IBERIABANK CORPORATION

RESTRICTED STOCK AGREEMENT

This Restricted Stock Agreement (“Agreement”) is entered into as of             , 20    , between IBERIABANK Corporation (“IBKC” or (the “Company”) and                              (the “Award Recipient”).

WHEREAS, under the                              Stock Incentive Plan (the “Plan”), the Compensation Committee of the IBKC Board of Directors (the “Committee”) may, among other things, award shares of common stock of IBKC (the “Common Stock”) in the form of restricted stock (“Restricted Stock”) to a key employee or Director of IBKC or one of its subsidiaries (collectively, the “Company”);

NOW, THEREFORE, in consideration of the premises, it is agreed as follows:

1. Conditional Award of Restricted Stock

Pursuant to the terms of the Plan, the Award Recipient is hereby awarded, subject to the other terms, conditions, and restrictions contained herein,                  shares of Restricted Stock.

2. Award Restrictions

2.1 The shares of Restricted Stock and the right to vote them and to receive dividends thereon may not be sold, assigned, transferred, exchanged, pledged, hypothecated or otherwise encumbered until such time as the shares vest and the restrictions imposed thereon lapse, as provided below.

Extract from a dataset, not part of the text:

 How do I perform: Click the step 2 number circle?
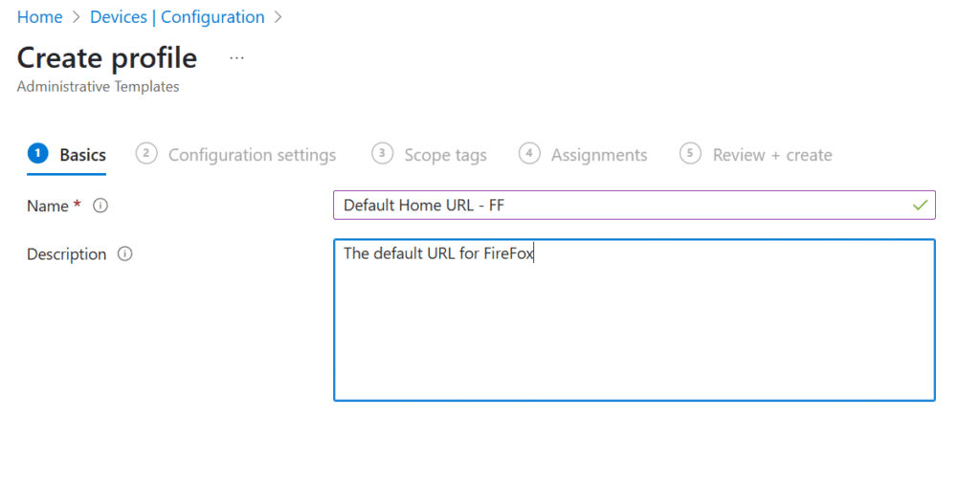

2.2 The shares of Restricted Stock issued to the Award Recipient will vest and the restrictions imposed thereon will lapse as follows:

 

Anniversary of Date of
Agreement
  Percentage of Restricted
Stock Vesting
 
 
 

Provided that on each vesting date if a fraction of a share would vest, the fraction of a share shall be rounded to the nearest whole, which share shall vest in lieu thereof and on the last date the number of shares that vest will be the total number of shares awarded less the total number of shares previously vested; and provided further that on the applicable vesting date the Award Recipient is in the employ of or serving as a member of the Board of IBKC. The period during which the restrictions imposed on the shares of Restricted Stock by the Plan and this Agreement are in effect is referred to herein as the “Restricted Period.” During the Restricted Period, the Award Recipient shall be entitled to all rights of a shareholder of IBKC, including the right to vote such shares of Restricted Stock and to receive dividends thereon.

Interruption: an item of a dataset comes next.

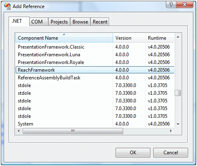Click the Add Reference dialog title icon
Viewport: 197px width, 166px height.
click(7, 6)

2.3 All restrictions on the Restricted Stock issued to the Award Recipient shall immediately lapse and the shares shall vest (a) if the Award Recipient dies while he is employed by or serving on the Board of the Company, or (b) if the Award Recipient’s Continuous Service to the Company terminates as a result of Disability, or (c) if service on the Board terminates due to ineligibility for re-election to serve on the Board because of having reached the mandatory retirement age. Unless otherwise determined by the Committee, the Award Recipient shall forfeit his or her unvested Restricted Stock upon the termination of his or her Continuous Service to the Company, for any reason, other than as provided in the foregoing sentence.

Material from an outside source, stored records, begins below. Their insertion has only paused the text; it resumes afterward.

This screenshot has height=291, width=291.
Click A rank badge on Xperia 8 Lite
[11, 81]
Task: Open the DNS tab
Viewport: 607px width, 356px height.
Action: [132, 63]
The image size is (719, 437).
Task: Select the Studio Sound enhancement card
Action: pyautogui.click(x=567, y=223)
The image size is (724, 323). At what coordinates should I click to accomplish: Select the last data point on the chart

3. Registration of Stock Ownership

3.1 The shares of Restricted Stock shall be registered in the name of the Award Recipient by book entry. A stock power endorsed in blank by the Award Recipient shall be deposited with IBKC. The restrictions on transfer and forfeiture terms of the Restricted Stock under the Plan and the Agreement shall be reflected in the books of IBKC’s transfer agent and noted on the written information statement required to be provided to the Award Recipient under Louisiana law.

3.2 Upon the lapse of restrictions on any shares of Restricted Stock issued to the Award Recipient, IBKC shall issue the Shares of Common Stock representing such vested shares of Restricted Stock, without any restrictive legend, either through book entry issuances or delivery of a stock certificate, in the name of the Award Recipient or his or her nominee, subject to the other terms and conditions hereof, including those governing any withholdings of Shares under Section 5 below. Upon receipt of any such Shares, the Award Recipient is free to hold or dispose of such Shares, subject to (i) applicable securities laws and (ii) IBKC’s policy statement on insider trading then in effect.

4. Dividends

Any dividends paid on the shares of Restricted Stock granted to the Award Recipient shall be paid to the Award Recipient as soon as practicable following the date such dividends are declared and paid to the Company’s shareholders.

5. Withholding Taxes

5.1 IBKC shall have the right to withhold from any payments or stock issuances under the Plan, or to collect as a condition of payment, any taxes required by law to be withheld. By signing this Award Agreement, the Award Recipient agrees that he or she is solely responsible for the satisfaction of any taxes that may arise (including taxes arising under Sections 409A or 4999 of the Code) and that IBKC shall not have any obligation whatsoever to pay such taxes.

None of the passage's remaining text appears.